Мне захотелось кричать. Не может из такого человека уйти жизнь! Он же сильнее нас, он стреляет метче каждого, он скачет на лошади лучше всех, он воевал на озере Хасан!
Но я сидел и молчал. Не было сил поднять руку, шевельнуть языком. Я лишь повторял про себя: «Как же так, товарищ комдив? Ведь только сейчас вы улыбались, говорили: «Завтра мы ему покажем, гаду!..»
Подошел майор Соколов.
Он снял фуражку, наклонился и пальцами закрыл комдиву глаза. Подошедшие солдаты подняли труп и унесли.
Я по-прежнему сидел и смотрел на мягкую землю, где отчетливо был виден оставленный телом капитана след.
«Как же так? — повторял я один и тот же вопрос. — Как же так?»
Неподалеку от меня, по-детски всхлипывая, безудержно плакал Вовка.
«Виллис» остановился у большого щита с надписью: «Дорога простреливается». Майор Соколов первым вылез из машины, следом за ним вышли и мы с Вовкой.
Отсюда уже виден противоположный высокий берег реки Воронеж, где обосновались гитлеровцы. У наших на том берегу лишь небольшой кусок земли около дамбы. Стоят там насмерть.
С высокого берега противнику хорошо видна местность вокруг. Нам с Вовкой труднее. Огромная пойма на нашей стороне реки. Кое-где одноэтажные домики и среди них только одно высокое здание. Майор указывает на него, и мы, прячась за полуразрушенные заборы, устремляемся к подъезду этого дома.
Сегодня мы, два начальника дивизионных разведок, в первый раз у линии фронта. Наша задача — рекогносцировка местности. Задача ответственная, и, может быть, поэтому нас сопровождает сам командир полка.
Двери всех домов раскрыты настежь. Ветер носит по земле обрывки бумаг. И только они кажутся живыми среди этого безжизненного царства. Бумажки летят, переворачиваясь в воздухе, падают и снова поднимаются вверх.
Мы входим в подъезд пятиэтажного дома.
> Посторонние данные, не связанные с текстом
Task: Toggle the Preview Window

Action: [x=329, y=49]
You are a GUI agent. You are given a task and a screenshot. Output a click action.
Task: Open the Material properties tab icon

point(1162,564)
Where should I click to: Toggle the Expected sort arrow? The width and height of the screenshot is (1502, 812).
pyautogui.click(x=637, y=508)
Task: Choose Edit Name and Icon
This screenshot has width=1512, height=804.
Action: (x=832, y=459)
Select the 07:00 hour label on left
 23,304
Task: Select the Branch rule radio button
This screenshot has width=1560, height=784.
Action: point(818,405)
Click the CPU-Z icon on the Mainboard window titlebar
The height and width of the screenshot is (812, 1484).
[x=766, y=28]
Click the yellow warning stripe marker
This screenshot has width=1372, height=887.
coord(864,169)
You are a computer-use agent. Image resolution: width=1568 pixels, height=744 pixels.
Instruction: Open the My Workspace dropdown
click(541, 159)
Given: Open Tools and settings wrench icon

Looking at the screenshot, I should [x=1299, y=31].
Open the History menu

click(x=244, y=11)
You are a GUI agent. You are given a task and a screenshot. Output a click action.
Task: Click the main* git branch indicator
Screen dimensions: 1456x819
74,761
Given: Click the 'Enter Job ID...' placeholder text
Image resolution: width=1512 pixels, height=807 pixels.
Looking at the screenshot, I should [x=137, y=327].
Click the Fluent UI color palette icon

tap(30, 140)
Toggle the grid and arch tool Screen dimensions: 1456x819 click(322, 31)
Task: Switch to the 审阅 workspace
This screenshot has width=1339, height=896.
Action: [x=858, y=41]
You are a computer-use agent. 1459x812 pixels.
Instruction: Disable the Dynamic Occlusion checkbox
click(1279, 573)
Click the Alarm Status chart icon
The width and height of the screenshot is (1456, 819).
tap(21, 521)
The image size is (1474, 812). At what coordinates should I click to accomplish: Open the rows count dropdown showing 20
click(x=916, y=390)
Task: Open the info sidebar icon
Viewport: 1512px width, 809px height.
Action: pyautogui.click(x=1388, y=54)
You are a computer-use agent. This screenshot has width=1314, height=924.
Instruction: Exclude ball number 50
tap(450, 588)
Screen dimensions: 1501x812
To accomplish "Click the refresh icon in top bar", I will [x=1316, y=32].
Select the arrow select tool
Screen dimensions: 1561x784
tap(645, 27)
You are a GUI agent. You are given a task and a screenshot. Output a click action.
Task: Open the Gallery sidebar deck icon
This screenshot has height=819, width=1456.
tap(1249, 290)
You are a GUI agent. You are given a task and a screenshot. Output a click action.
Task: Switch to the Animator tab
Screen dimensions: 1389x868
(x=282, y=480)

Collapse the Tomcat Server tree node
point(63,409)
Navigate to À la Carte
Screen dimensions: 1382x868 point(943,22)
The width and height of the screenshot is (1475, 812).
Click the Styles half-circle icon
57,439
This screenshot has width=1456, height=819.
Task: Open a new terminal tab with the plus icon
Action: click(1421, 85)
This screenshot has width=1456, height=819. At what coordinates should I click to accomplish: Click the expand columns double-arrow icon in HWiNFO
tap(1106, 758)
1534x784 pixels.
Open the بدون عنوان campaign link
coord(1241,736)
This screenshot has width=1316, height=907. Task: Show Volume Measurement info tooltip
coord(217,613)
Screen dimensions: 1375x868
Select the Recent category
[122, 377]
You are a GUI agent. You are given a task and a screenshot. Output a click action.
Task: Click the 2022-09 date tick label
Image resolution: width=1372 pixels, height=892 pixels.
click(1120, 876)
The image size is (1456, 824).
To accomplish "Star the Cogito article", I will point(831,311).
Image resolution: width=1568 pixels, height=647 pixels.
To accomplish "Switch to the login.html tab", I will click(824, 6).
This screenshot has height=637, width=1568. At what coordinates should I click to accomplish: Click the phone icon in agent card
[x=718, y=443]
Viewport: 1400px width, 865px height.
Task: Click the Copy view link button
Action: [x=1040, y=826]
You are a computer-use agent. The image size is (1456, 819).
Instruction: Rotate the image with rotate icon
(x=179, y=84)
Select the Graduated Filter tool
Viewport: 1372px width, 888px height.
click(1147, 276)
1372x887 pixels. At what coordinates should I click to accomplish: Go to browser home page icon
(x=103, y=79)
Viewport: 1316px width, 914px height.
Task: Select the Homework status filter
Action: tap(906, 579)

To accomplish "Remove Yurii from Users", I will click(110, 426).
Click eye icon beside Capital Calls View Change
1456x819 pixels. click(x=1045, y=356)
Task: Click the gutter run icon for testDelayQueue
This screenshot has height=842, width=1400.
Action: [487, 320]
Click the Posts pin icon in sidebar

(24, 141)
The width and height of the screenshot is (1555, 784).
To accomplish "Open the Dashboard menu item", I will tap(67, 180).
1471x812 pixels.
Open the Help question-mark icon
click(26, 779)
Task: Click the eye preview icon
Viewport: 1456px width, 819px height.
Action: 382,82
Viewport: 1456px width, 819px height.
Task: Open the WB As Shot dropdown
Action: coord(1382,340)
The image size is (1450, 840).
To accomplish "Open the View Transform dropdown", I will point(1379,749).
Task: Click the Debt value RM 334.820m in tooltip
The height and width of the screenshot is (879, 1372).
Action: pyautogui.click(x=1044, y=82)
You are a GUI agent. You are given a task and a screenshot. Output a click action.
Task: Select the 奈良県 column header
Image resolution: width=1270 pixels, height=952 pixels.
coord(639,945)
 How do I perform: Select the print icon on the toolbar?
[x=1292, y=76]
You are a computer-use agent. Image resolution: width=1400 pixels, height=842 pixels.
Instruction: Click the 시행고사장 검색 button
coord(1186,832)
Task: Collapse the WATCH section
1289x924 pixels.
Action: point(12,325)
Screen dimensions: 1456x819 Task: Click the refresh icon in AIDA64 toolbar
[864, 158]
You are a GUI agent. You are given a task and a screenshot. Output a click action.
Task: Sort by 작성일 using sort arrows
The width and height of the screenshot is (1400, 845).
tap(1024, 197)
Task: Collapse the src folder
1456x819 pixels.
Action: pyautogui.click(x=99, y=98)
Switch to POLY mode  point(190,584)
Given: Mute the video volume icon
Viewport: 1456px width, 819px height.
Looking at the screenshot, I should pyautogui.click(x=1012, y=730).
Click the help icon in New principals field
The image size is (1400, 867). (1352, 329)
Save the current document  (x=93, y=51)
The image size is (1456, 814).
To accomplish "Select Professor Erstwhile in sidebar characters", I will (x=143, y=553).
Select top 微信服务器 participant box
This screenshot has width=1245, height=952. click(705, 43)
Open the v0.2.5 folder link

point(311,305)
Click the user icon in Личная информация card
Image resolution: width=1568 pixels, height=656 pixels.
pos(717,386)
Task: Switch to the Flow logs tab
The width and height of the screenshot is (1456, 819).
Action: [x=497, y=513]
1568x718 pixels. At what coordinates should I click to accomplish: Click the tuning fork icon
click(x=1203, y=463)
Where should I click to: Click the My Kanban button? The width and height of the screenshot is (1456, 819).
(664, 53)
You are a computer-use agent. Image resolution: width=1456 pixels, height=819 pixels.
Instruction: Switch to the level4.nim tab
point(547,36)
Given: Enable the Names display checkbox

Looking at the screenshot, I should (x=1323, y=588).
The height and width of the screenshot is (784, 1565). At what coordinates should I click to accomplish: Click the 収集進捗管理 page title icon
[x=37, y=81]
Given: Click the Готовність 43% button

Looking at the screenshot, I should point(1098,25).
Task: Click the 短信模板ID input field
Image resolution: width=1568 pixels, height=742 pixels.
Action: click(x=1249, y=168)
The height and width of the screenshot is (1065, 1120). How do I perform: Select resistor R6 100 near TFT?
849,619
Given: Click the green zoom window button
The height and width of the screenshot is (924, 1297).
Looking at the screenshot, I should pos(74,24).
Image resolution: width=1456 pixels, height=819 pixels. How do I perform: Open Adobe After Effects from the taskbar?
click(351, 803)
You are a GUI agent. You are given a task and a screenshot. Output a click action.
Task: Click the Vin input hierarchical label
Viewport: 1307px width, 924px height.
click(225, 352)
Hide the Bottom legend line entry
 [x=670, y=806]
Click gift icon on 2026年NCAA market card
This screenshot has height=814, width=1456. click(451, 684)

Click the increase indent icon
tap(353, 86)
Все здесь носит следы поспешного бегства. На лестничной площадке швейная машина, тут же детская кукла с закрывающимися глазами.
Поднимаемся на чердак, устанавливаем в слуховом окне стереотрубу. Первым смотрит майор. Смотрит долго, осторожно двигая трубу из стороны в сторону, чуть поднимая и опуская. Потом отрывается от окуляров, раскладывает карту и, пригласив нас, начинает наносить на нее точки будущих огневых позиций. Для гвардейских минометов огневые позиции — это дело номер один. «Катюши» воюют по-особенному. Установки выезжают на огневые позиции, дают залп по цели и быстро уезжают, пока противник не успел открыть ответный огонь. Нам нужны такие позиции, чтобы было удобно подъехать и в считанные минуты уехать.